Wir haben bis jetzt in Stuttgart von dieser Förderung profitiert. Große Sorgen macht mir aber jetzt, dass versucht wird, diese Finanzierungsinstrumente zurückzudrehen. Es gibt Horrorszenarien, in denen es von 2014 an ein lineares Abschmelzen der Förderung nach dem Entflechtungsgesetz gibt, die 2019 dann bei null ankommen würde. Der Verband deutscher Verkehrsunternehmen ist auf allen Ebenen unterwegs, um bei der Politik ein Bewusstsein dafür zu schaffen, dass nur mit einem ausreichend geförderten Nahverkehr eine nachhaltige und umweltgerechte Mobilität aufrechterhalten werden kann. Es geht aber längst nicht mehr nur um den Ausbau des Nahverkehrs, sondern auch um Ersatzinvestitionen ins bestehende Netz.

Gibt es wenigstens noch Zuschüsse für den Kauf neuer Stadtbahnen?
In Baden-Württemberg gibt es für Stadtbahnfahrzeuge keine Förderung mehr. Das hat bei uns dazu geführt, dass 20 neue Stadtbahnen für 80 Millionen Euro, die von September an ausgeliefert werden, voll von der SSB finanziert werden müssen. Deshalb haben wir uns entschlossen, mit einer Generalüberholung 76 Stadtbahnen selbst zu modernisieren. Klar ist, dass dies unser Wirtschaftsergebnis belasten wird. Es gibt zwar eine positive Grundeinstellung zum Nahverkehr und hohe Erwartungen an diesen. Auf der anderen Seite fehlt es aber überall am Geld. Das bedeutet, dass Bus und Bahn immer stärker von den Kunden finanziert werden müssen. Das hat auch die Konsequenz, dass der VVS-Tarif jedes Jahr nach oben angepasst werden muss.

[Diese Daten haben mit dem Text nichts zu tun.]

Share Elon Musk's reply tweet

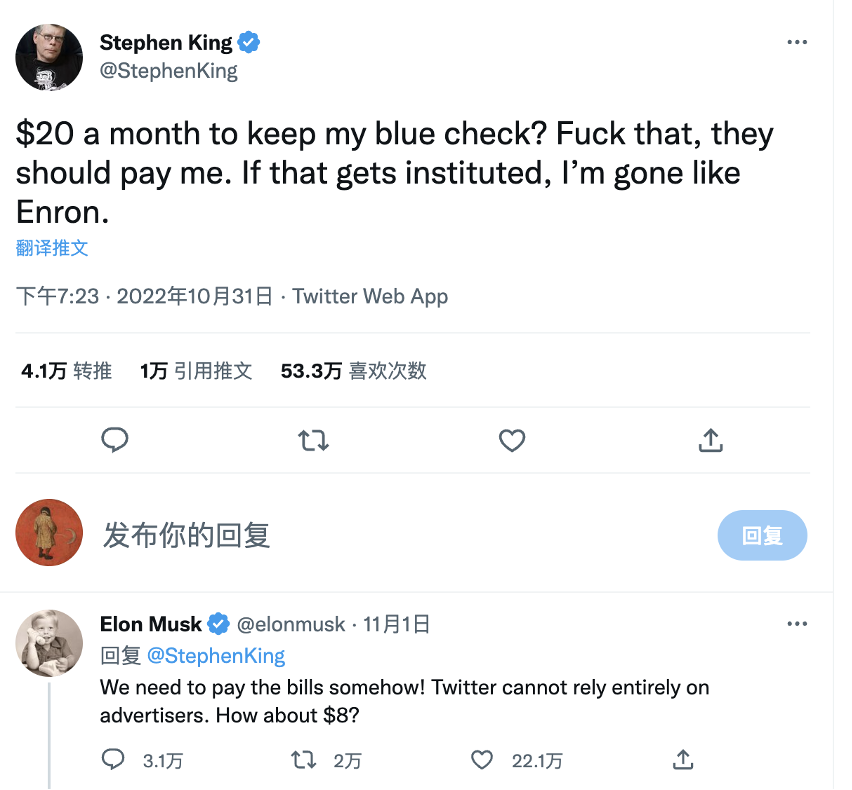pyautogui.click(x=683, y=760)
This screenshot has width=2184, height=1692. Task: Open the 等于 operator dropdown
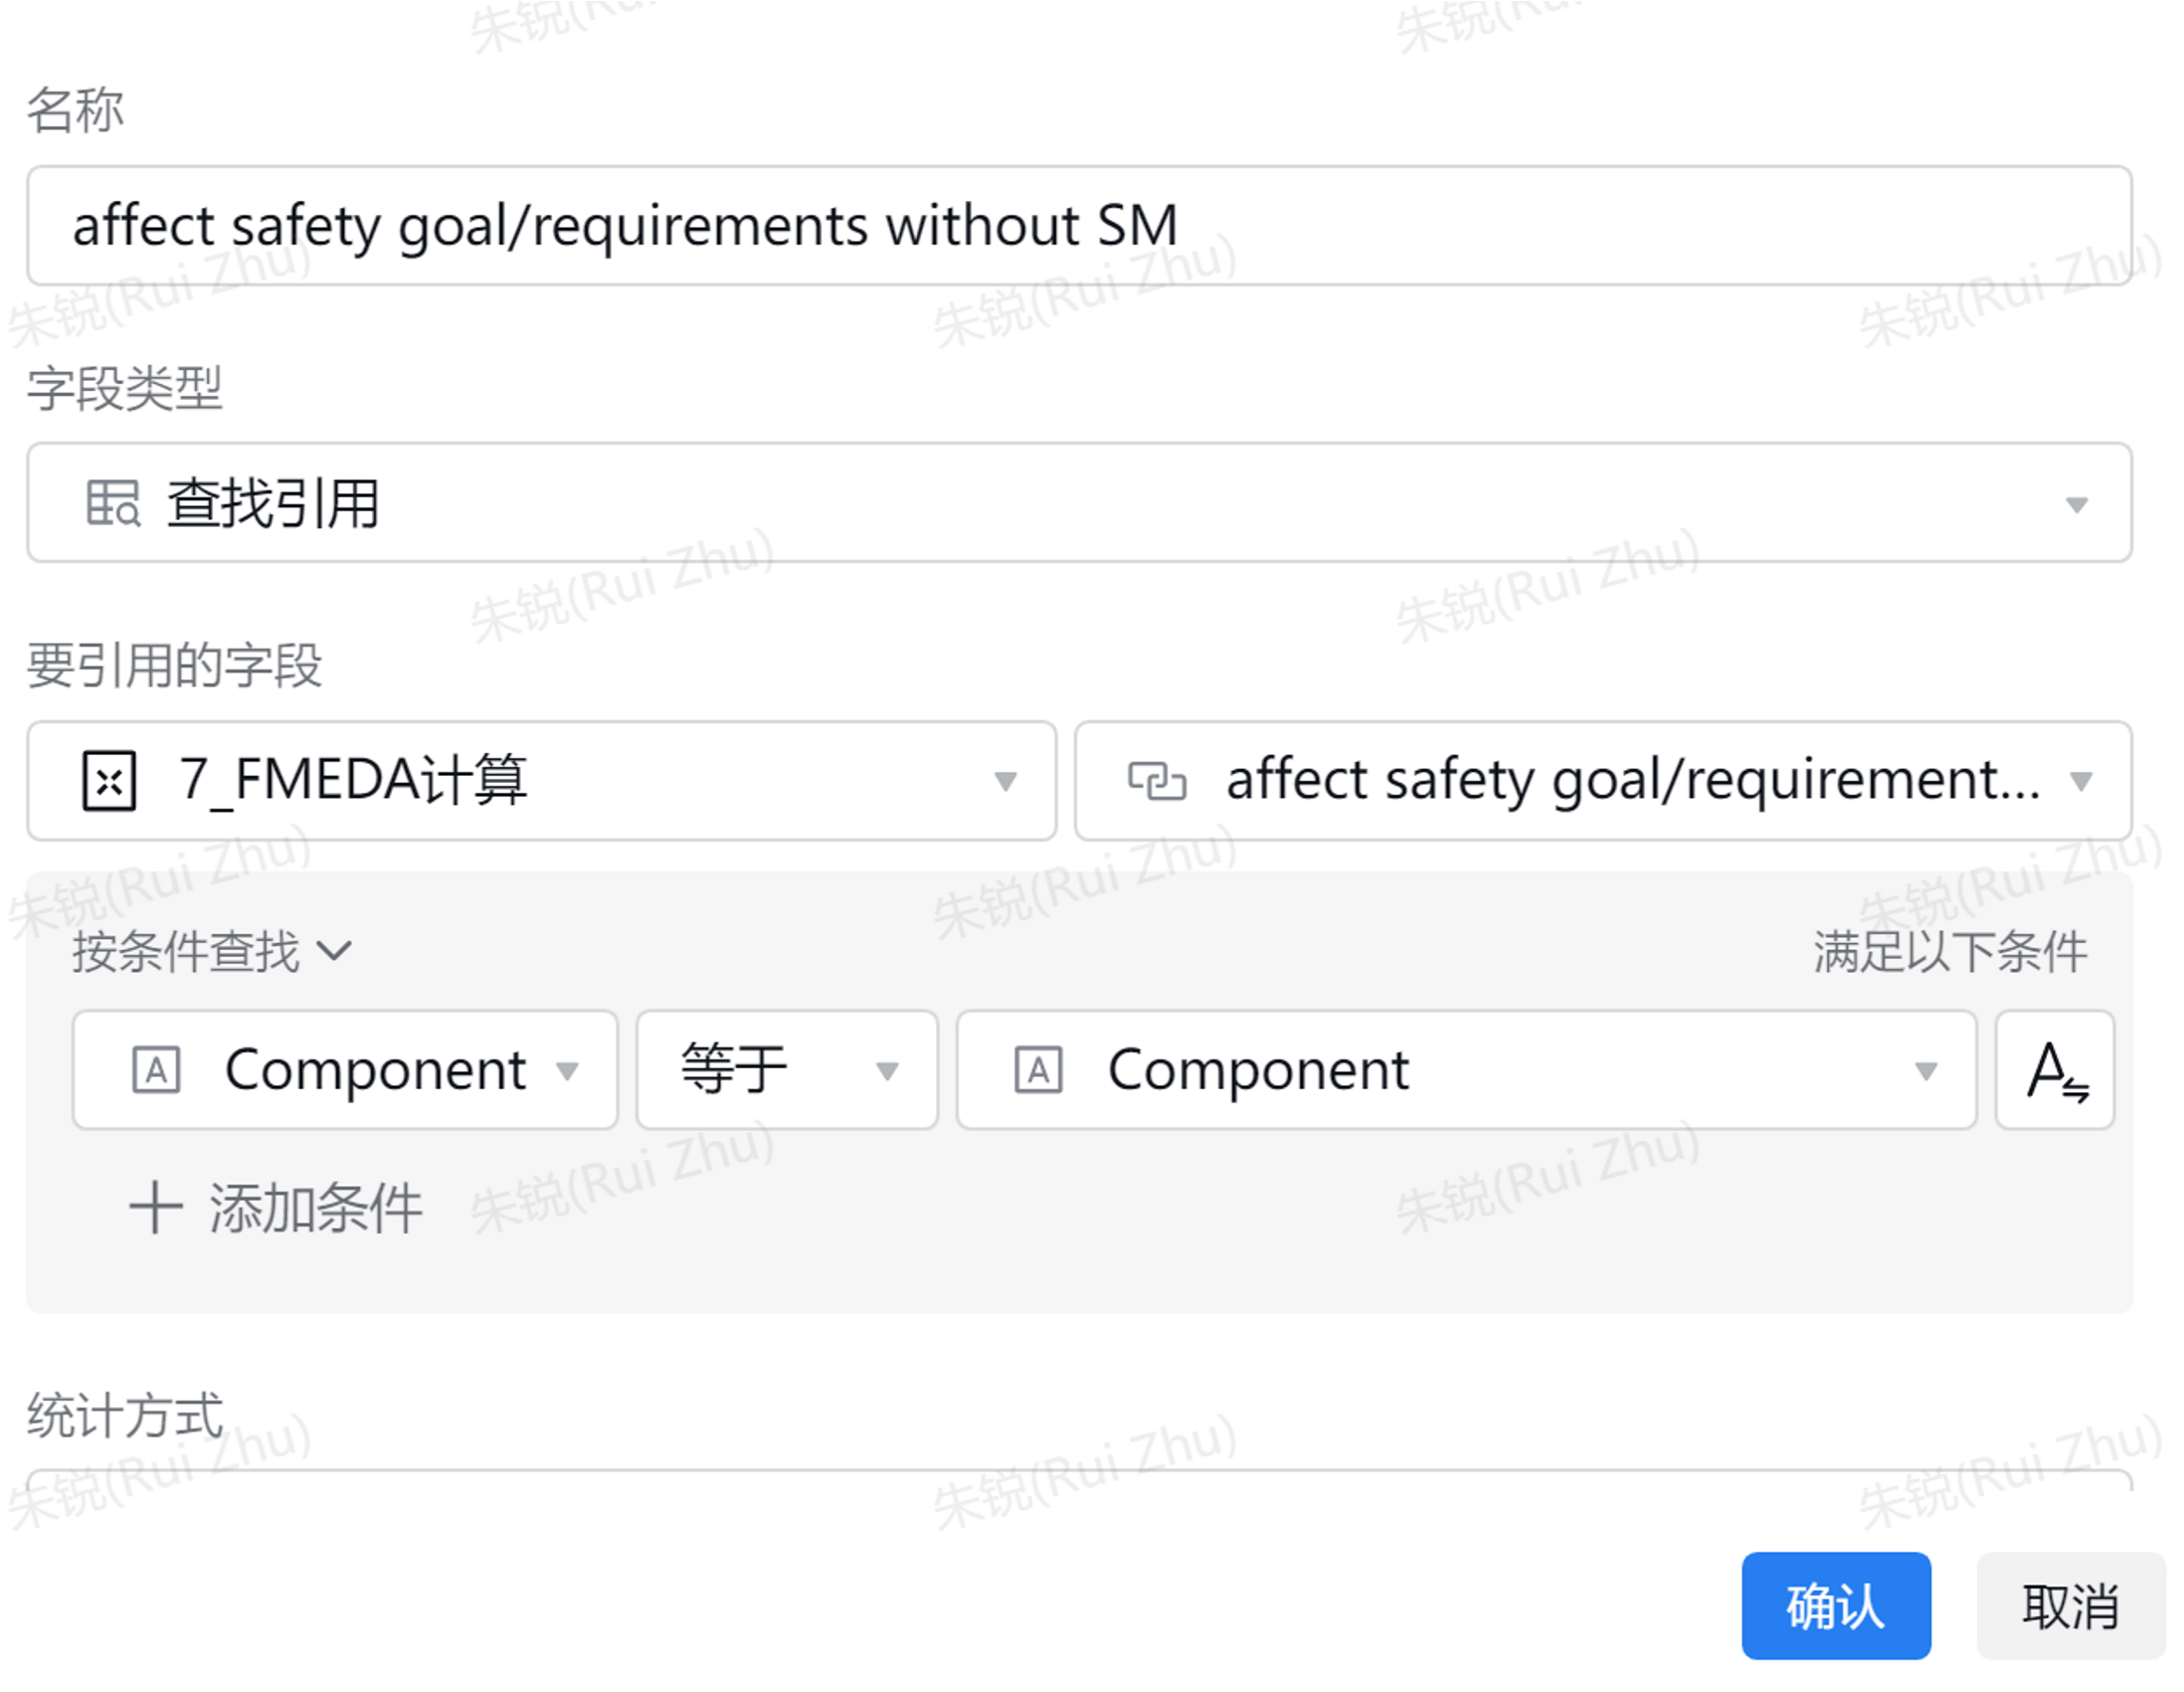point(885,1069)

Gibt es Hoffnung auf bessere Zeiten?
Es gibt seit Anfang 2011 ein Gemeindeverkehrsfinanzierungsgesetz des Landes. Dadurch ist gesichert, dass Bundeszuschüsse bis Ende 2019 zweckgebunden für den Verkehr eingesetzt werden. Die neue Landesregierung will 60 Prozent davon von 2013 an für den sogenannten Umweltverbund, also für Bus und Bahn, Fahrrad- und Fußgängerverkehr, verwenden. Der Topf, der für das Land rund 165 Millionen Euro enthält, ist aber nicht größer geworden. Bei den Regionalisierungsmitteln, für die eine Revision ansteht, gab es früher noch „freie“ Mittel. Damit konnten auch Infrastrukturprojekte im Nahverkehr finanziert werden. Inzwischen sind die Trassen- und Stationspreise im Schienenpersonennahverkehr so gestiegen, dass praktisch kaum noch Spielraum dafür bleibt. Von der Politik sollte alles getan werden, um verfügbare Bundeszuschüsse auch abzurufen. Dass bedeutet, dass der Landesanteil und der kommunale Komplementäranteil bereitgestellt werden müssen. Fehlen diese Anteile, dann verfallen die Bundeszuschüsse.

Bei der Stadtbahnlinie U 6 zum Fasanenhof haben die SSB den Landesanteil vorfinanziert. Wann fließen die 13 Millionen Euro zurück?
Aus den uns vorliegenden Dokumenten geht hervor, dass wir einen Anspruch haben. Wann das Geld fließt, ist offen.